A week ago, a WeChat publish printed through the Shanghai Fengxian Court started circulating in crypto circles regarding its recent ruling on the vehicle purchase in May 2019 made using digital currency. At that time, the customer, identified only as Mr. Huang, signed a sales contract to buy a 2019 Audi AL6 for 409,800 Chinese yuan, or $59.477 during the time of writing, in return for the glory of just one,281 Unihash (UNIH) tokens by having an undisclosed vehicle dealership in Shanghai. Per the initial contract, the vendor ended up being to provide the vehicle to Huang within three months’ time.
Based on the Shanghai Fengxian Court, Mr. Huang compensated 1,281 UNIH around the date from the contract signing but didn’t get the vehicle inside the specified duration nor afterward. Consequently, Mr. Huang required the vendor to the court, demanding the receiving the vehicle and also the payment of .66% daily interest from the transaction amount in damages for every day the vehicle went undelivered past the original deadline.

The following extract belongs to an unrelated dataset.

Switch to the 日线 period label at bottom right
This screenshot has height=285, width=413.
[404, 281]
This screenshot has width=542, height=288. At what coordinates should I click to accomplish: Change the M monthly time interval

The situation required over 3 years before a verdict was arrived at this June. Citing rules in September 2017 that become what’s known now as China’s cryptocurrency ban, the Shanghai Fengxian Court stated that digital assets “cannot and cannot be utilized for a currency for circulation within the markets,” which using digital tokens for example UNIH instead of fiat money like a consideration in everyday contracts is at breach of particular regulation that overrides such contracts themselves. Therefore, the sales contract was ruled to become null and void. The customer was neither granted damages, receiving the vehicle, nor reimbursement of his 1,281 UNIH.
It’s unclear regarding the way the seller decided to a rate of conversion of just one UNIH = 320 Chinese yuan as stipulated within the original contract to begin with. Unihash was supposedly an electronic payment token produced for e-commerce in 2018 and it was only accessible to personal investors without any public initial gold coin offering (ICO). Soon after its launch, allegations rapidly surfaced on Chinese social networking that labeled the work to become a “scam” which its token metrics, in addition to company history, had allegedly been grossly inflated to solicit investors.
Presently, the work seems to become abandoned without any connect to socials, no market listing with no further development activity. Furthermore, the firm behind UNIH didn’t accomplish any one of its goals listed in the original white-colored paper. One particular promise designed to investors within the document incorporated: “What know would be that the Unihash token can be displayed on several exchanges by Q4 2019.”